_Given information_
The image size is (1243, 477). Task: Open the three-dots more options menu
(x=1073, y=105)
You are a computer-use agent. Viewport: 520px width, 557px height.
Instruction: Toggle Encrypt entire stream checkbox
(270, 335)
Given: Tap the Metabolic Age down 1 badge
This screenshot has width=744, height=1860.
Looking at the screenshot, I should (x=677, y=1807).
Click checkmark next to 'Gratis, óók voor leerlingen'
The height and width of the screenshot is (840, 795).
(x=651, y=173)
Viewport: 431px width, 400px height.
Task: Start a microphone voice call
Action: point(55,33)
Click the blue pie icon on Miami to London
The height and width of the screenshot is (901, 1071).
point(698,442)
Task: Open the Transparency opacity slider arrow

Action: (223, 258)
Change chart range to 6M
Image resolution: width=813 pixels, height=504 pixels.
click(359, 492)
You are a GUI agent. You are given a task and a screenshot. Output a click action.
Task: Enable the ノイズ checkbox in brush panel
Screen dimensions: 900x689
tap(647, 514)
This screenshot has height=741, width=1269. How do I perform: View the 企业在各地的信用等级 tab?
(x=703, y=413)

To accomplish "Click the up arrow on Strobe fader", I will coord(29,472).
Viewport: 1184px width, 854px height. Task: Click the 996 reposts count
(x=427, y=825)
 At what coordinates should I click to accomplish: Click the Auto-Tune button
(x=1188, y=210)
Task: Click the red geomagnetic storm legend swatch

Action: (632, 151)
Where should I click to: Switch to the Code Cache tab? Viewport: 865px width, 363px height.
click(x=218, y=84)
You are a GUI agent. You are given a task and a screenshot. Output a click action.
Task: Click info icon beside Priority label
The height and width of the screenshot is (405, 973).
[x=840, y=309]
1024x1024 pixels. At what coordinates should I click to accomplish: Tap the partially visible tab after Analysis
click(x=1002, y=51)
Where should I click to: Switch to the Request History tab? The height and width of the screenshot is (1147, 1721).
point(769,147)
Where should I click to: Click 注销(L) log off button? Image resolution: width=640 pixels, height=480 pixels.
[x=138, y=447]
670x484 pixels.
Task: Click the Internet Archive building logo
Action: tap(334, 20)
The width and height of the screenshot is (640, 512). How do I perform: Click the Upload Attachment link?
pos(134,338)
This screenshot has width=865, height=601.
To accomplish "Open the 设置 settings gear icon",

_Action item_
Where the string "icon" occurs in a line of the listing, copy the line.

_Reply to the task_
Click the blue pie icon on Miami to London
Task: Click info icon beside Priority label
To accomplish "Open the 设置 settings gear icon",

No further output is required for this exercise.